9. Android N Password Manager
In Marshmallow, the Smart Lock for Passwords feature is hidden down the bottom of the Google settings. It’s a fledgling password manager for apps that will basically set back to exactly where you were if you uninstall and then re-install an app. Smart Lock for Passwords automatically signs you into apps, and Marshmallow’s automatic app backup feature re-loads all of your app data and progress. It’s a nice idea, but it doesn’t work with many apps yet. We hope the Android N release delivers a fully functional and widely supported password manager.
10. Android N Permissions Manager
As we mentioned, Android Marshmallow already has granular app permissions – meaning that you can select individual permissions to grant or deny a particular app and change them at any time – but the feature is still a little confusing. The feature actually debuted back in the hidden AppOps in Android 4.3 Jelly Bean but was quickly removed, only to resurface in Android 6.0. So we’d like to see an even better permission manager in Android N, one that makes the process more intuitive and allows better control over app permissions while making the whole process a lot more transparent. Right now you have to dig around in the apps settings of Marshmallow to even find and make sense of the current state of your app permissions.
11. New Messaging App
There’s a rumor doing the rounds that Google will be introducing an all-new messaging app with Android N to replace the largely unpopular Hangouts SMS/MMs integration. The new app will be based on the Rich Communications Services (RCS) platform, which allows for much more than just talk and text to be shuttled around, including video chat, file sharing and instant messaging.
12. Android N System Update Independence
This would be the holy grail of Android N updates: independent system updates from Google that are totally separate from any subsequent updates imposed by your manufacturer or carrier. These last two are the reasons why Android updates take so long for non-Nexus devices. If Google could update the core functionality of Android, independent of any interface and software feature changes added later by manufacturers and carriers, we could suddenly be looking at Nexus-speed Android updates for everyone, just like with iOS, and the end of Android fragmentation.

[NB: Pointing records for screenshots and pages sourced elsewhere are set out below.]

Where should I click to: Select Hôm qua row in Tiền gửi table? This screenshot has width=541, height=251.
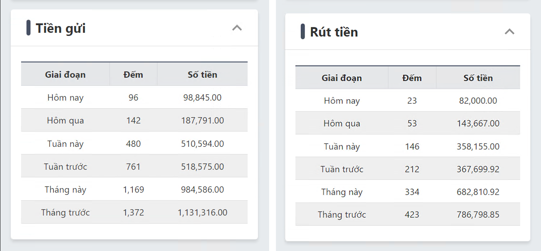[x=65, y=120]
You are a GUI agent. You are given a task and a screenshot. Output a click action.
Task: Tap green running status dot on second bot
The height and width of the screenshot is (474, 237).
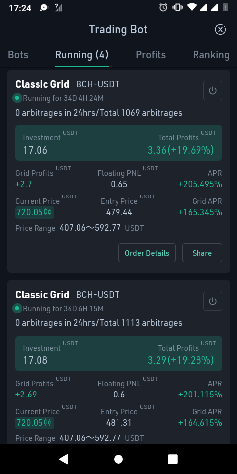pos(17,308)
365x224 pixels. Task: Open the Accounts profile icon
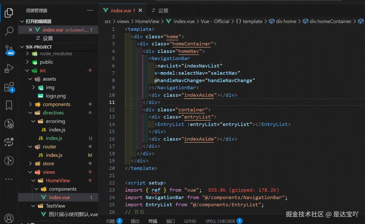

13. Faster App Optimization In Android N
Following the switch to Android Runtime (ART) in Android Lollipop from the decrepit Dalvik runtime used in KitKat and before, some users have become tired of the amount of time it takes to optimize apps following an Android update. Upon first boot, the ART optimizes all apps using Ahead-of-Time compilation (whereby apps are compiled once – at boot – and then effectively launch faster from there on out). In Android N however, things have changed again.
14. Improved Call Screening And Number Blocking
Android N attempts to improve on the multiple different methods manufacturers have come up with over the years to block certain numbers or screen calls by baking a standard into the latest version of Android. Like fingerprint support and multi-window mode, this means that these rather essential processes should become more consistent across devices and manufacturers because they are a stock feature of Android rather than a later addition.
15. Put Emergency Info On Your Lock Screen
This is one of those good ideas that probably won’t get appreciated as much as it should be. Android N now has a setting that allows you to provide a link to your emergency information on your lock screen, including your name, blood type, address, allergies and other essential information that may be required if you find yourself in an accident and unable to communicate.